Records of locating words and elements:
=====

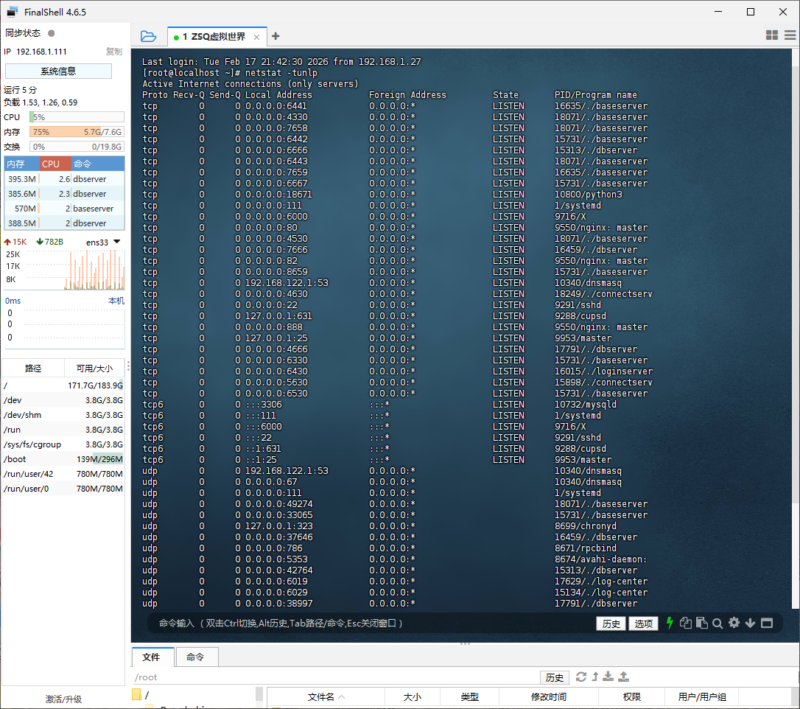The image size is (800, 709).
Task: Open the connection manager folder icon
Action: coord(148,36)
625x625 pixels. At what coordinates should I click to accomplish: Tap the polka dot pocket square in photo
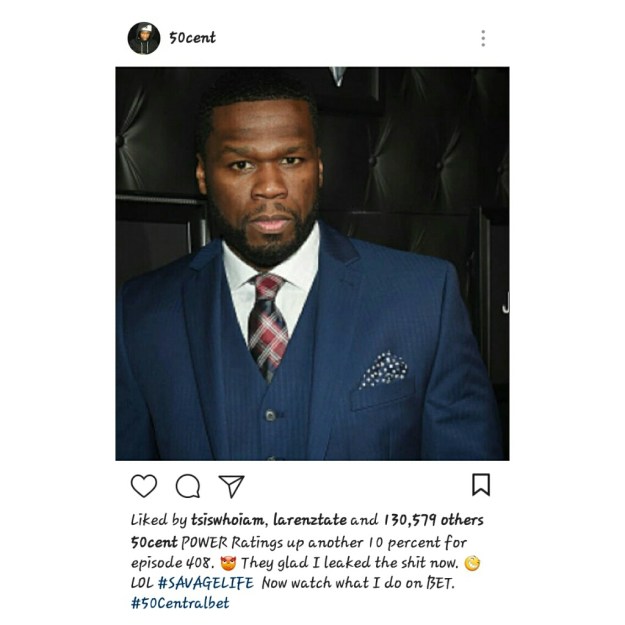pyautogui.click(x=383, y=369)
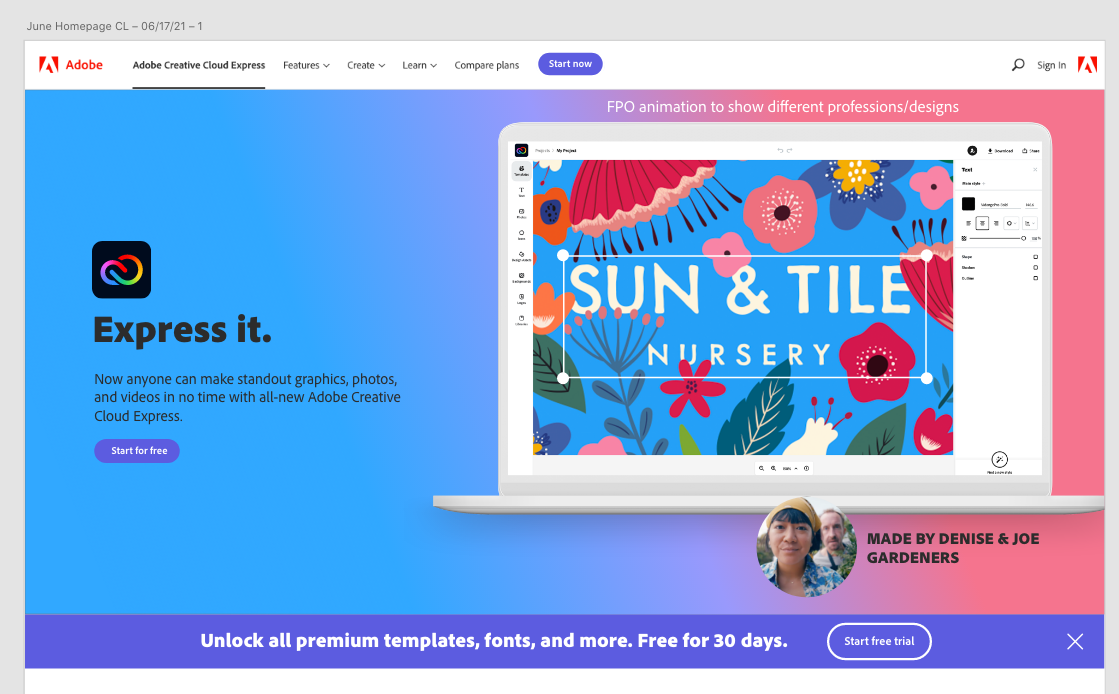Viewport: 1119px width, 694px height.
Task: Expand the Create dropdown menu
Action: (366, 65)
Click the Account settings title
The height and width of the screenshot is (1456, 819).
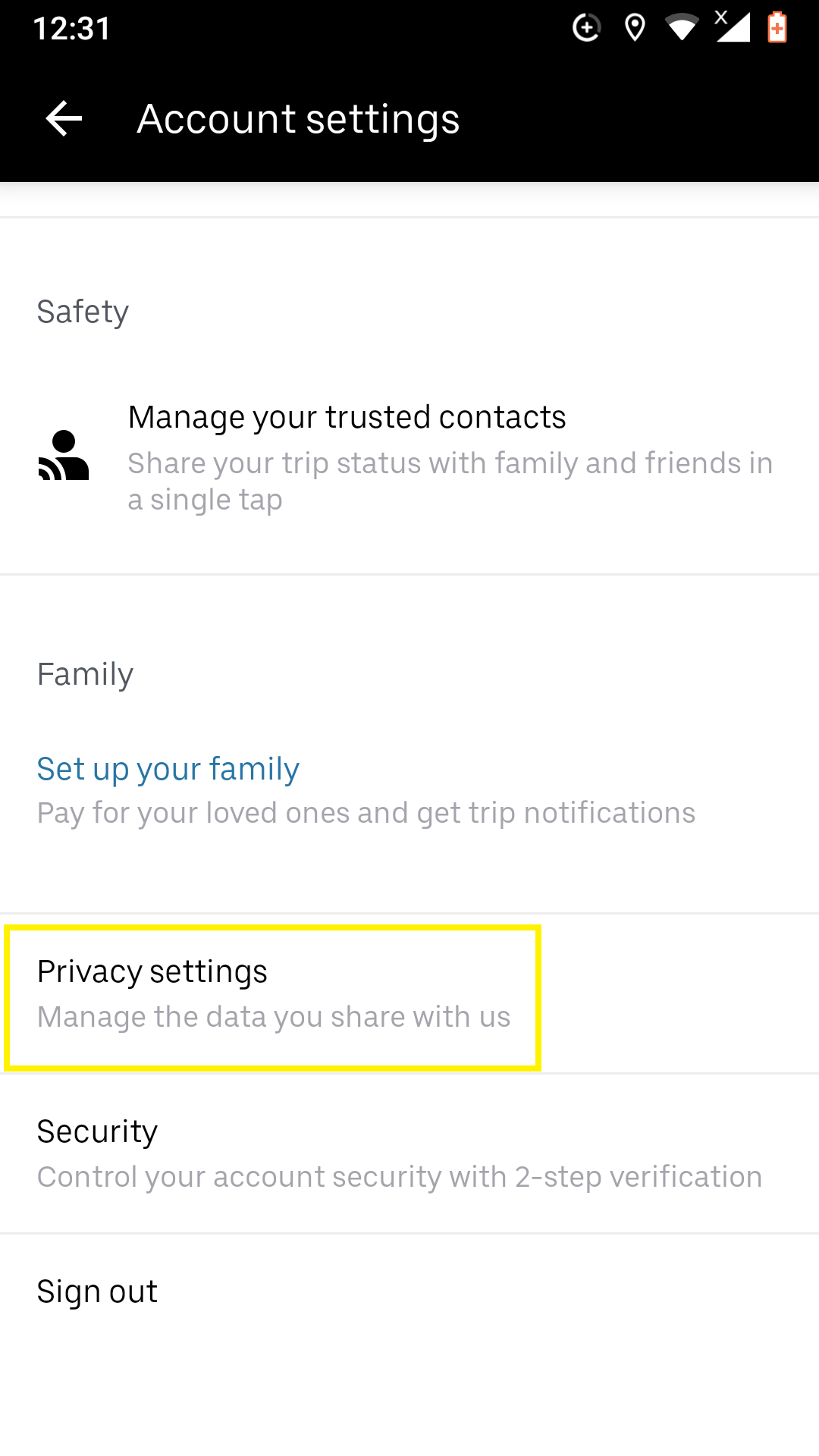click(x=298, y=119)
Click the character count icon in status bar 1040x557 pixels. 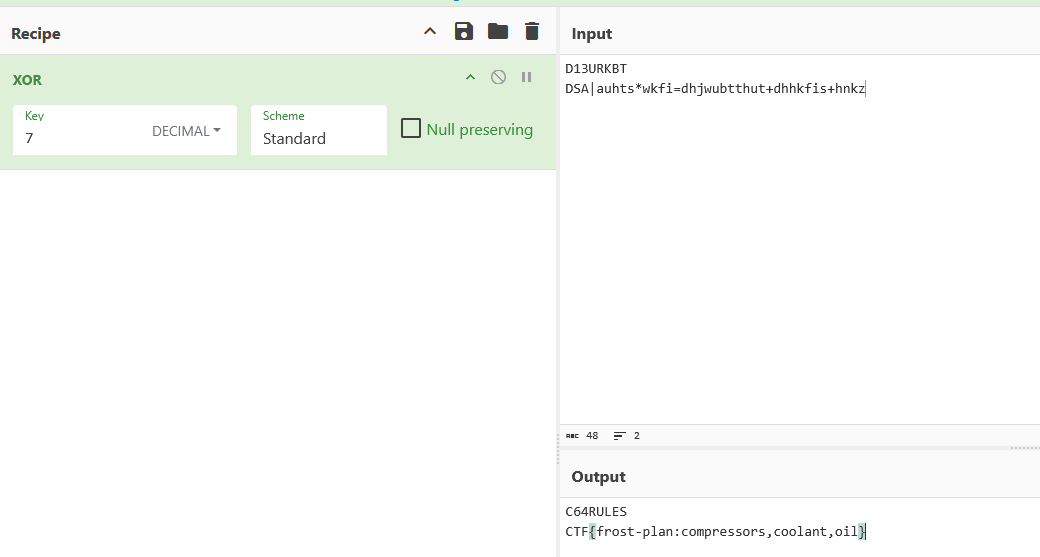pos(572,436)
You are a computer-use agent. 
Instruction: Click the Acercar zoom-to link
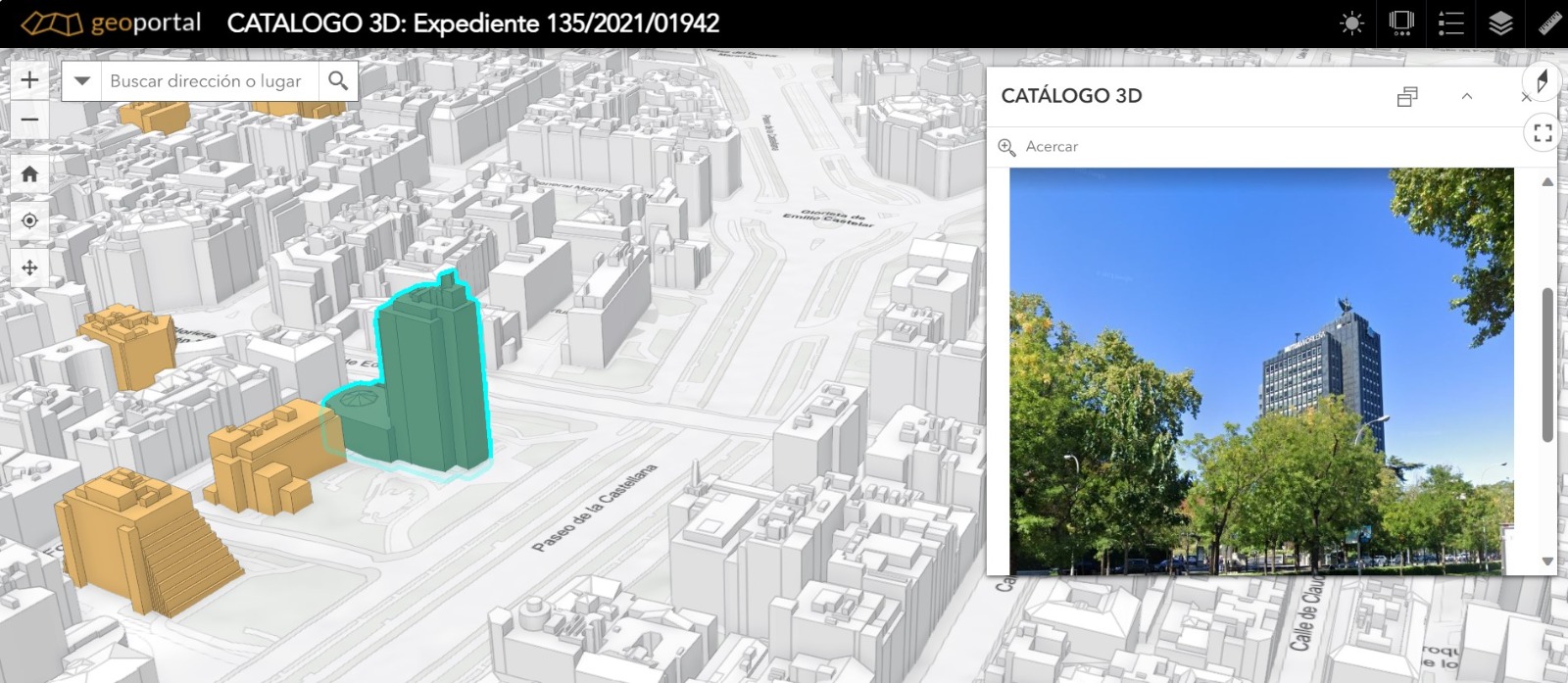tap(1040, 146)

=====

Return the data from its start through the line containing "Action: (366, 65)", both ends included, reproduced line for line. Omit the pictures.

TASK SOLUTION —
The image size is (800, 709).
Task: Open the connection manager folder icon
Action: coord(148,36)
625x625 pixels. At what coordinates should I click to accomplish: Tap the polka dot pocket square in photo
pyautogui.click(x=383, y=369)
Viewport: 1119px width, 694px height.
Task: Expand the Create dropdown menu
Action: (366, 65)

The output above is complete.